Un téléphone, trois niveaux, un chiffre qui compte
Le 18 août, Fairphone a mis en ligne trois versions du même téléphone: le modèle de base Fairphone 6 à 549 euros, le Fairphone 6 Plus à 649 euros avec la puce Snapdragon 7s Gen 4 améliorée et 12 Go de RAM, et l'édition confidentialité e/OS by Murena à 699 euros avec un système d'exploitation dégooglisé sur le même matériel. L'écart entre le modèle de base et le Plus est réel mais modeste selon les standards du secteur: une génération de puce au sein de la même famille 7s et 4 Go de mémoire supplémentaires.

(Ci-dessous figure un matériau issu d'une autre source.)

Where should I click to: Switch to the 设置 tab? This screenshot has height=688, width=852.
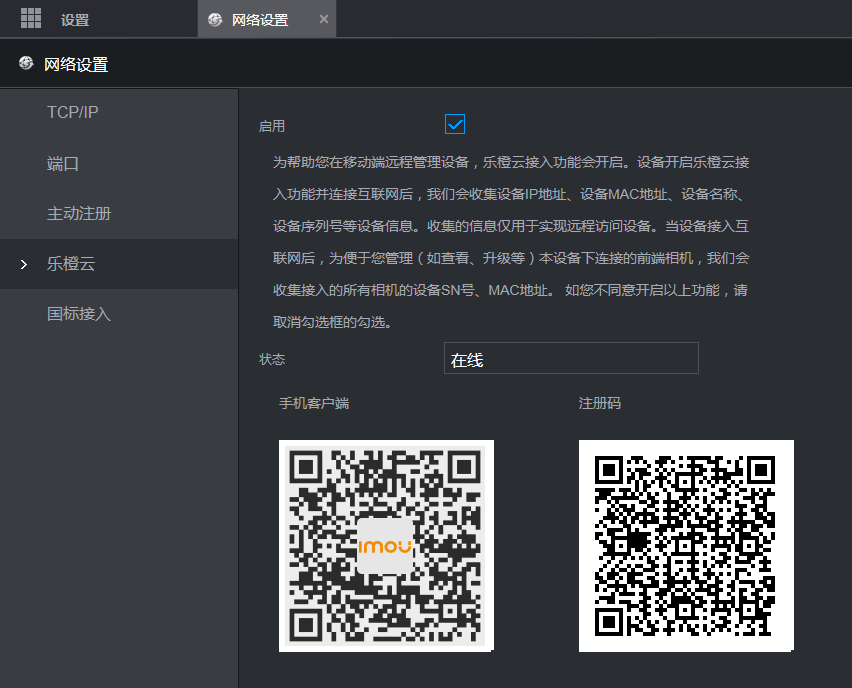(75, 20)
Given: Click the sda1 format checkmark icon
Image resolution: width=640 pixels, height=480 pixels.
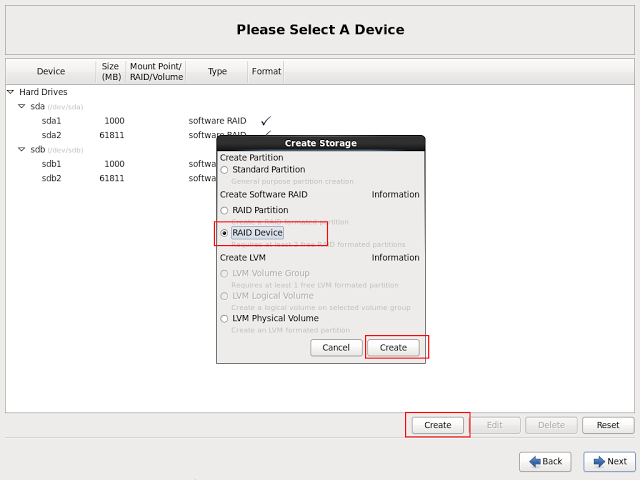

Le chiffre qui distingue vraiment ce lancement d'une sortie Android ordinaire se trouve plus bas sur la page: un support logiciel promis jusqu'en 2033. La plupart des fabricants s'engagent sur trois à cinq ans de mises à jour puis n'en parlent plus. Fairphone donne une année de fin précise, sept ans à l'avance, alors que le téléphone est encore dans sa boîte.
Pourquoi une fiche de réparabilité a sa place dans une décision d'achat professionnelle
Fairphone annonce 12 à 13 pièces remplaçables individuellement et adosse le téléphone à cinq ans de garantie matérielle, deux chiffres déclarés directement sur sa propre fiche produit et non via un tiers. Pour un acheteur particulier, cela signifie surtout qu'un écran fissuré ou une batterie morte ne met pas fin à la vie du téléphone. Pour une entreprise gérant un parc d'appareils, cela change un autre chiffre: la fréquence à laquelle l'informatique doit budgétiser un remplacement complet plutôt qu'un changement de pièce.
Un forfait téléphonique d'entreprise classique prévoit un renouvellement tous les deux à trois ans, moins poussé par des pannes matérielles que par le moment où les mises à jour logicielles et la compatibilité des applications s'arrêtent discrètement. Un téléphone dont les mises à jour sont promises jusqu'en 2033 ne supprime pas cette décision, mais déplace le moment où elle doit être prise: du calendrier fixe d'un contrat de trois ans au moment où c'est vraiment le matériel, et non le calendrier de mises à jour, qui rend l'âme.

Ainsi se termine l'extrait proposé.